Returning to the classroom or daycare involves the resumption of an academic, food, sleep routine and presents its share of butterflies … and of bacteria in the belly! Contacts between pupils at school and children at the daycare service as well as the germs in these environments can seriously test the immune system of our young ones. Starting probiotic supplementation about a week before going back to school and kindergarten is a wise idea, to prepare the bacterial flora of your little geniuses and give a boost to their immune system to prevent unwanted infections. You can never be too prepared, it seems!
Digestive peace on the agenda
Lactobacillus and Bifidobacteria have a well established reputation. Anti-diarrhea properties have been attributed to them, they are also celebrated for their effectiveness in the prevention of eczema in young people. Knowing this, probiotics like Probaclac Children are an interesting route to explore for the back to school period1. The Canadian pediatric society claims probiotics could help reduce childhood respiratory illnesses, antibiotic use and absences from child care due to illness1.
Concentration for the curriculum
In addition to offering this “natural” remedy for diarrhea, probiotics also appear to be useful in reducing psychological stress during anxiety-provoking situations (the month of September for young people very well may be)2. The bacterial strain Bifidobacterium longum, in particular, provides benefits in case of stress and cognitive performance, at least in tests performed on mice3. There is even reason to believe that probiotics influence memory, mood and cognitive processes of any kind4. Who doesn’t want to give our little scientists every possible chance of success?
Flash Quiz to see who the Experts are!
True or False? It is not necessary to take probiotic supplements when the daily yogurt intake is sufficient.
False. It takes at least 2 billion bacteria per day to have the same preventive effect as probiotic supplements (which would correspond to A LOT of yogurt).
True or False? There is a direct connection between the brain and the intestines, which means that one affects the other and they can not be considered individually.

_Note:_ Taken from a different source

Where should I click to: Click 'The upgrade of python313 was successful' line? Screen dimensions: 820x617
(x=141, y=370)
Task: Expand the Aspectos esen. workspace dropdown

True. Changes in the intestinal flora are associated with changes in behavior, and vice versa. We then speak of the two brains.

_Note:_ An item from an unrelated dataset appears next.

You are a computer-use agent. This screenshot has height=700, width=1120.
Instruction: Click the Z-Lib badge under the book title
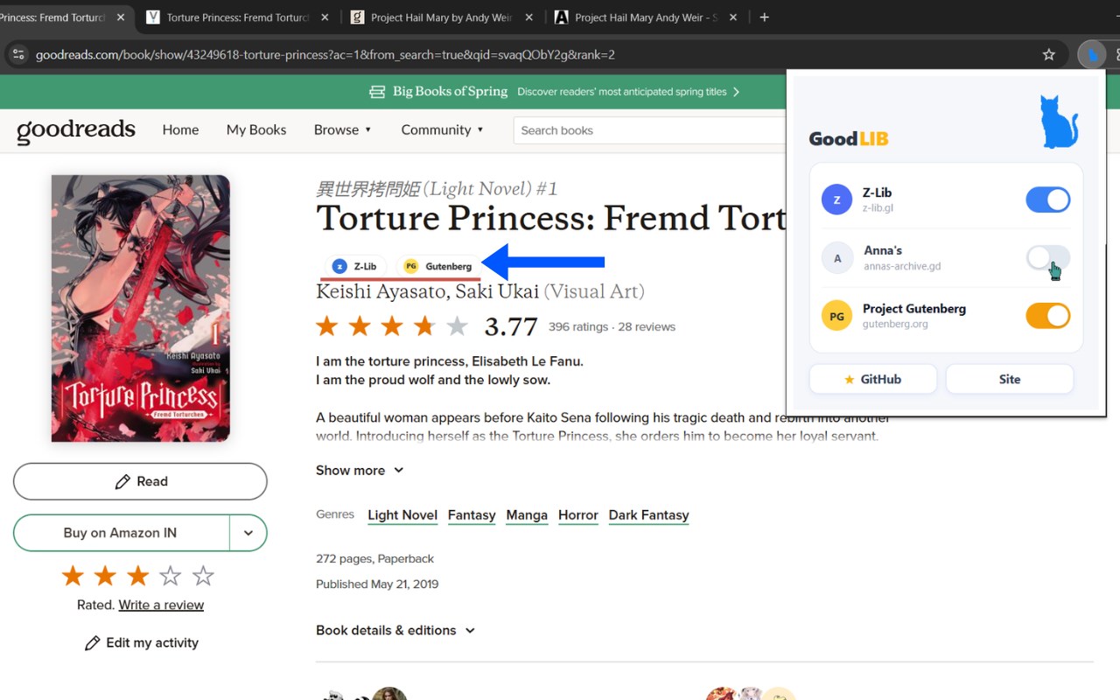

1 Société canadienne de pédiatrie [Document de principes]. L’utilisation de probiotiques au sein de la population pédiatrique. 28 février 2015.
2 Kali A. Psychobiotics: An emerging probiotic in psychiatric practice. Biomed J. 2016 Jun; 39(3): 223-4.
3 Savignac HM, Kiely B et al. Bifidobacteria exert strain-specific effects on stress-related behavior and physiology in BALB/c mice. Neurogastroenterol Motil. 2014 Nov; 26(11): 1615-27.
4 Galland L. The gut microbiome and the brain. J Med Food. 2014 Dec; 17(12): 1261-72.
5 Borre YE, Moloney RD, Clarke G et al. The impact of microbiota on brain and behavior: mechanisms & therapeutic potential. Adv Exp Med Biol. 2014; 817: 373-403.